I came across a scenario where in I had to parse a file that has many INSERT hql commands in a single file and I had to create a separate file for each INSERT command.

My input file insert_all.hql is as below.

INSERT INTO TABLE table1
SELECT
 col1,
 col2,
 col3
FROM table11
WHERE date = '2017-07-12'
;

INSERT INTO TABLE table2
SELECT
 col1,
 col2,
 col3
FROM table22
WHERE date = '2017-07-12'
;

INSERT INTO TABLE table3
SELECT
 col1,
 col2,
 col3
FROM table33
WHERE date = '2017-07-12'

You can do this manually by creating each file and copy the required code from original file to target file for each table. But it’s error-prone and tedious.

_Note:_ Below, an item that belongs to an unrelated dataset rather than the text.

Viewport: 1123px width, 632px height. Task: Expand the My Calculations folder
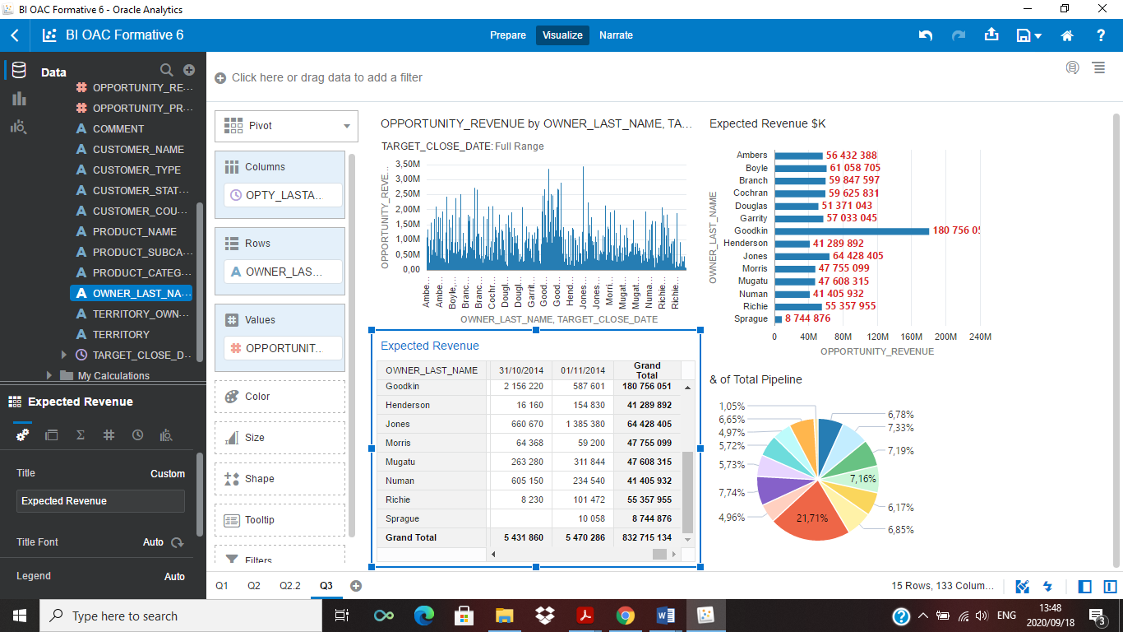pos(49,375)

I wrote a little script using Linux/Unix tool called awk. awk is very good text processing tool that can be used for this kind of text parsing tasks.

awk '
> BEGIN {RS=";"}
> { content=$0;
> if(content ~ /INSERT INTO TABLE ([A-Za-z].*)/) filename=$4;
> print content > filename;
> close filename;
> }
>' insert_all.hql

Explanation

  • In the BEGIN section, RS (Record separator) is initialized as semicolon. The default is newline, but this doesn’t work for us here.
  • Next section, I am copying the content of that record to a variable.
  • Next, I am extracting table name using REGEX. filename is table name
  • Next, I am copying the content into the file
  • This will generate files like table1, table2, etc.

You can run this code from a terminal on Mac or a Linux machine.